Your objective:
Copy out again, unchanged, the listing below from the line that has "You are a computer-use" through the line that has "Instruction: Click the".

Input data:

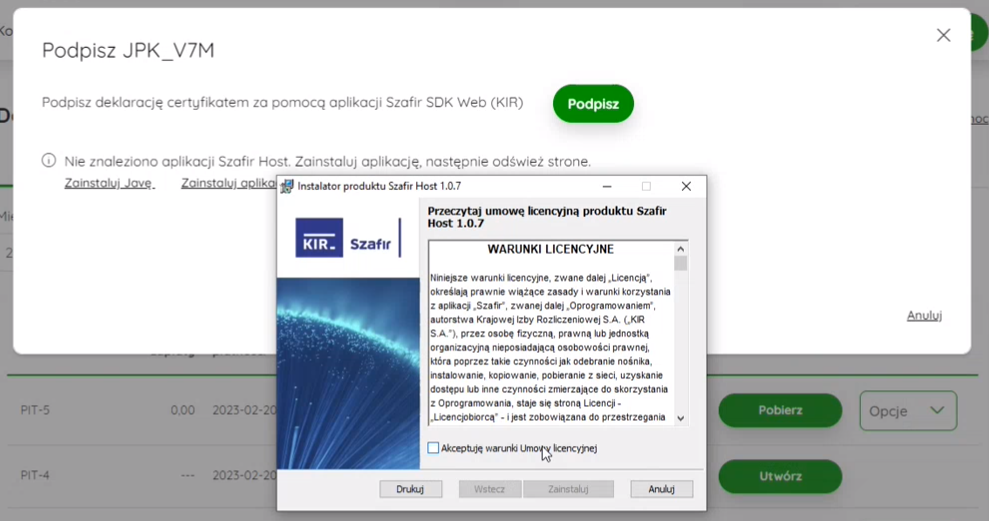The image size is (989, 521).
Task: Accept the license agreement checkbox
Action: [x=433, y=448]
--
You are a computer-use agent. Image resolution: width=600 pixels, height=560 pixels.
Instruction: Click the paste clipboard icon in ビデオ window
...
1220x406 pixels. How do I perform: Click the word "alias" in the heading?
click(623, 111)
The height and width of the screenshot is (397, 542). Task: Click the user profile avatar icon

The completed task:
You are a computer-use agent. Image resolution: width=600 pixels, height=560 pixels.
Instruction: Click the paste clipboard icon in ビデオ window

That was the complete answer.